2 décembre. Une éphéméride napoléonienne avec, notamment, la date du sacre à Notre-Dame de Paris. Un épisode parmi d’autres d’un étonnant « Napoléon en cartes » (de Jacques-Olivier Boudon et Grégory Bricout) qu’on dédicace à Yves Lacoste, le géographe pour qui « la géographie, ça sert d’abord à faire la guerre ». (Gilles Fumey)
Yves Lacoste, qui a secoué le cocotier de la géographie en 1976 (en publiant aussi la revue Hérodote), aurait pu signer bien des cartes figurant dans le quasi atlas de Napoléon que publient le napoléonophile Jacques-Olivier Boudon et le cartographe Grégory Bricout.
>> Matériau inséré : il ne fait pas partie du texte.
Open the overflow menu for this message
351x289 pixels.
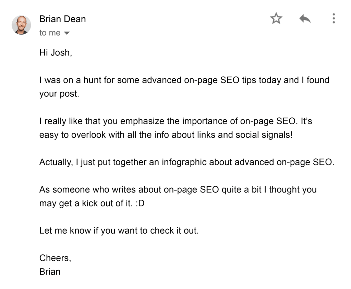[333, 19]
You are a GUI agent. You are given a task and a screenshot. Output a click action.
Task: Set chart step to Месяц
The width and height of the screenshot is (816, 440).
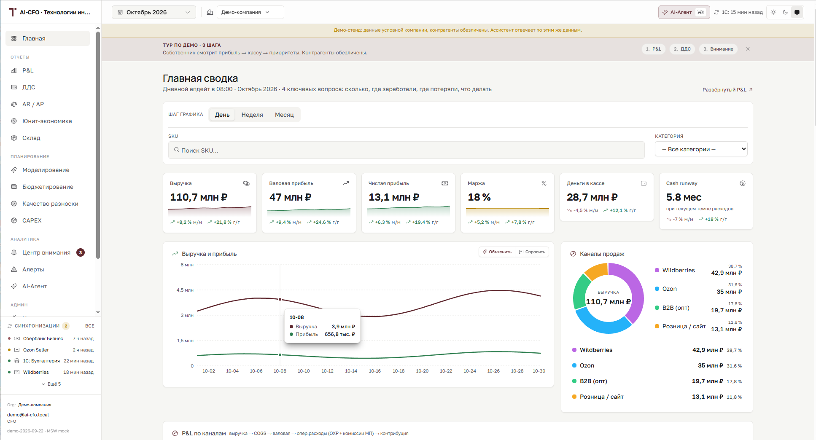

Ainsi, racontant cette journée du 2 décembre 1804 dans un Paris figé par une météo glaciale, ils suivent le cortège quittant en fin de matinée Notre-Dame où l’empereur s’est couronné lui-même :
Partout des lumignons le long des rues étroites (qui sont aujourd’hui le boulevard de Sébastopol), jusqu’aux remparts nord, la Madeleine et l’actuelle place de la Concorde. La foule se masse, « les fanfares accompagnant les voitures tandis que les Parisiens se délectent des spectacles gratuits proposés pour l’occasion », ou dansent sur des estrades aménagées, « profitant du vin et des nourritures offertes par l’empereur. Les fêtes se poursuivent les jours suivants jusqu’au grand banquet organisé par la ville de Paris le 16 décembre, ponctué par un feu d’artifice. »[1]
Ce spectacle, surréaliste aujourd’hui, est détaillé par le menu, comme toute la vie de Napoléon, mort à 52 ans sur une île de l’Atlantique sud. Une vie qui ne laisse personne indifférent, comme l’écrit le jeune auteur Djamel Chirigui (La Sainte touche, Lattès) : « L’histoire de Napoléon est terriblement humaine, chacun peut s’y retrouver ».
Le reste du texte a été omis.